**Request**
Can you turn every line of the data below into a JSON list of strings, one string per line, leaving out blank lines?

--------------------------------------------------

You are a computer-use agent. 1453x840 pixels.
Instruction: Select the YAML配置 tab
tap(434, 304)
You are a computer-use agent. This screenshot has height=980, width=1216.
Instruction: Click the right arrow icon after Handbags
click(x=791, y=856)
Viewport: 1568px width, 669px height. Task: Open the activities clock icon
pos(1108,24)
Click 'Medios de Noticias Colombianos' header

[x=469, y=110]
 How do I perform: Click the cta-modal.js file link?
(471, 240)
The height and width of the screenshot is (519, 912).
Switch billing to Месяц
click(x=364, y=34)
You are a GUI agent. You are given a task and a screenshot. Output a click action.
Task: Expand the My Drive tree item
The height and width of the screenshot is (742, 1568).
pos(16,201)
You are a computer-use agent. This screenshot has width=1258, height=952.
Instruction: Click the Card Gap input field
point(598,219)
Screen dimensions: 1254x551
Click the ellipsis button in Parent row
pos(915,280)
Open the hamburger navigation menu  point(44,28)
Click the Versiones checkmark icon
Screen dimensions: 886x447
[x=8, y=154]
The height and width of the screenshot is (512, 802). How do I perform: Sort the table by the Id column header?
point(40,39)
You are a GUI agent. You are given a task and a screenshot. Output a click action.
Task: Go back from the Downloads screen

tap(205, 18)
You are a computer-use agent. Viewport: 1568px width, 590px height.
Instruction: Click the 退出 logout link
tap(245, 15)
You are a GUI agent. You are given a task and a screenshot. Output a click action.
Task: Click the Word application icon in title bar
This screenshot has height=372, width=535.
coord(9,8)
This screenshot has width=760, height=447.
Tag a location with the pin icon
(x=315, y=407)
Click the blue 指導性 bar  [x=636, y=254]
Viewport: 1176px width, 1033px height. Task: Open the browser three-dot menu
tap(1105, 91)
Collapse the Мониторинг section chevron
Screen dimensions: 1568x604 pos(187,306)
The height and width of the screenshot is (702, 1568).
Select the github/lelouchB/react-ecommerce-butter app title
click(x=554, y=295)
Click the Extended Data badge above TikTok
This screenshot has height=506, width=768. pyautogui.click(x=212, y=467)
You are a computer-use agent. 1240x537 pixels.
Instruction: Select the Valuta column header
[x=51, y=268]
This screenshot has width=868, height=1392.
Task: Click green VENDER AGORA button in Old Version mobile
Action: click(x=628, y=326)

--------------------------------------------------

**Final result**
[
  "You are a computer-use agent. 1453x840 pixels.",
  "Instruction: Select the YAML配置 tab",
  "tap(434, 304)",
  "You are a computer-use agent. This screenshot has height=980, width=1216.",
  "Instruction: Click the right arrow icon after Handbags",
  "click(x=791, y=856)",
  "Viewport: 1568px width, 669px height. Task: Open the activities clock icon",
  "pos(1108,24)",
  "Click 'Medios de Noticias Colombianos' header",
  "[x=469, y=110]",
  " How do I perform: Click the cta-modal.js file link?",
  "(471, 240)",
  "The height and width of the screenshot is (519, 912).",
  "Switch billing to Месяц",
  "click(x=364, y=34)",
  "You are a GUI agent. You are given a task and a screenshot. Output a click action.",
  "Task: Expand the My Drive tree item",
  "The height and width of the screenshot is (742, 1568).",
  "pos(16,201)",
  "You are a computer-use agent. This screenshot has width=1258, height=952.",
  "Instruction: Click the Card Gap input field",
  "point(598,219)",
  "Screen dimensions: 1254x551",
  "Click the ellipsis button in Parent row",
  "pos(915,280)",
  "Open the hamburger navigation menu  point(44,28)",
  "Click the Versiones checkmark icon",
  "Screen dimensions: 886x447",
  "[x=8, y=154]",
  "The height and width of the screenshot is (512, 802). How do I perform: Sort the table by the Id column header?",
  "point(40,39)",
  "You are a GUI agent. You are given a task and a screenshot. Output a click action.",
  "Task: Go back from the Downloads screen",
  "tap(205, 18)",
  "You are a computer-use agent. Viewport: 1568px width, 590px height.",
  "Instruction: Click the 退出 logout link",
  "tap(245, 15)",
  "You are a GUI agent. You are given a task and a screenshot. Output a click action.",
  "Task: Click the Word application icon in title bar",
  "This screenshot has height=372, width=535.",
  "coord(9,8)",
  "This screenshot has width=760, height=447.",
  "Tag a location with the pin icon",
  "(x=315, y=407)",
  "Click the blue 指導性 bar  [x=636, y=254]",
  "Viewport: 1176px width, 1033px height. Task: Open the browser three-dot menu",
  "tap(1105, 91)",
  "Collapse the Мониторинг section chevron",
  "Screen dimensions: 1568x604 pos(187,306)",
  "The height and width of the screenshot is (702, 1568).",
  "Select the github/lelouchB/react-ecommerce-butter app title",
  "click(x=554, y=295)",
  "Click the Extended Data badge above TikTok",
  "This screenshot has height=506, width=768. pyautogui.click(x=212, y=467)",
  "You are a computer-use agent. 1240x537 pixels.",
  "Instruction: Select the Valuta column header",
  "[x=51, y=268]",
  "This screenshot has width=868, height=1392.",
  "Task: Click green VENDER AGORA button in Old Version mobile",
  "Action: click(x=628, y=326)"
]